Dementia makes elderly people unable to live their normal lives, while at the same time creating problems of social instability and financial burden [
1]. As the world’s aged population grows, the prevalence of dementia is expected to increase. In 2015, there were about 47 million people with dementia worldwide (or about 5% of the world’s elderly population), and the number of people with dementia is expected to increase to 75 million in 2030 and 130 million in 2050 [
1]. In Korea, there were 650,000 dementia patients among the elderly population aged 65 and over in 2016, but estimates suggest that the number of dementia patients will exceed 1 million in 2024 and 3 million in 2050 [
2]. Drugs that are currently approved and marketed as dementia drugs delay the progression of dementia but do not fundamentally cure the condition [
3]. As the center of dementia management shifts to prevention due to delays in drug development, the importance of identifying risk factors is gradually increasing.

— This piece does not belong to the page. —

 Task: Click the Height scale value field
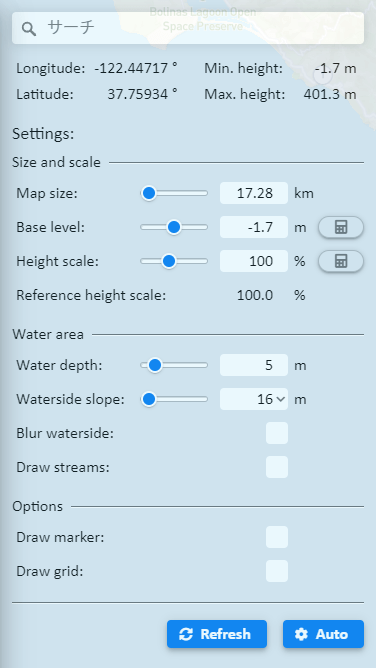click(254, 261)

Currently, a lot of research on risk factors for dementia is being actively conducted, and the relation between dementia and various diseases is expected to steadily increase [
3]. There are prominent factors associated with an increase in the prevalence of dementia, which is higher in women than in men [
4]. As of 2018, the proportion of women in Korea who are aged 65 and over is 57.2% of which 62% have dementia [
2]. Therefore, we investigated the related studies to examine the question of whether there are gender differences in dementia risk factors. Many studies have been conducted of gender differences in dementia risk factors [
5,
6,
7], and several have been conducted using neuroimaging, such as Magnetic Resonance Imaging (MRI) and Positron Emission Tomography Scan (PET) [
7,
8].
Seo et al. [
7] conducted a study of gender differences in dementia risk factors related to cardiac metabolic risk factors. MRI images were used to measure the relation between cortical thickness and cardiac metabolic risk, one of the dementia risk factors for both men and women. The decrease in cerebral cortical thickness (cortical atrophy) is a potential factor that can predict cognitive decline in normal patients as well as dementia patients, and studies show that the risk of Alzheimer’s dementia increases when the thickness of the cerebral cortex becomes too thin. A total of 1322 elderly people with normal cognitive function, including 774 men (58.5%) and 548 women (41.5%) over the age of 65, participated in a cross-sectional study using MRI. The results indicated the factors of cortical thickness reduction due to cardiovascular risk factors were high blood pressure, diabetes, and obesity in women and low weight in men. Elbejjani et al. [
8] studied the effect of depression, a dementia risk factor, on dementia in men and women. Previous studies have indicated that hippocampal atrophy is related to dementia [
8]. Over a four-year period, 1328 people aged 65–80 years participated in a study of the effect of depression on hippocampus size as measured by MRI. A multivariate linear regression model was used to analyze the results, which concluded that the relation between depression and a decrease in hippocampus size is correlated for women but not for men. In summary, depression is a dementia risk factor only for women. These two studies suggest that men and women have different dementia risk factors, and the same risk factors have differential effects on men and women. Since the two studies mentioned above were conducted directly on patients, the results are considered to be reliable. However, considerable time and funding are required to secure an appropriate number of subjects for statistical verification. In this paper, the gender differences in dementia risk factors were analyzed by using machine-learning techniques and the National Health Information System—Senior Cohort, which is a medical database containing data for hundreds of thousands of older people. The machine learning technique has the advantage of being able to detect a very small causal relation among data that is typically ignored by the existing statistical techniques [
9]. The senior cohort used in our study is a research database built to support research on the elderly, including the identification of risk factors and prognosis analysis for diseases that affect seniors. Research using the senior cohort and machine learning has overcome the limitations of existing research methods and demonstrated high efficiency and effectiveness. First, the time–cost efficiency was improved by using the existing senior cohort. Second, the accuracy of the experimental results was improved because a large number of subjects were included in the analysis and machine learning was utilized. Lastly, since the model we proposed was built with all the data for the elderly, we presented and analyzed the known dementia risk factors as well as the unknown dementia risk factors for men and women. Because our approach uses cohort data, and access to research data is quick and easy, we believe that it will accelerate early dementia prediction research and contribute to discovering new risk factors for dementia.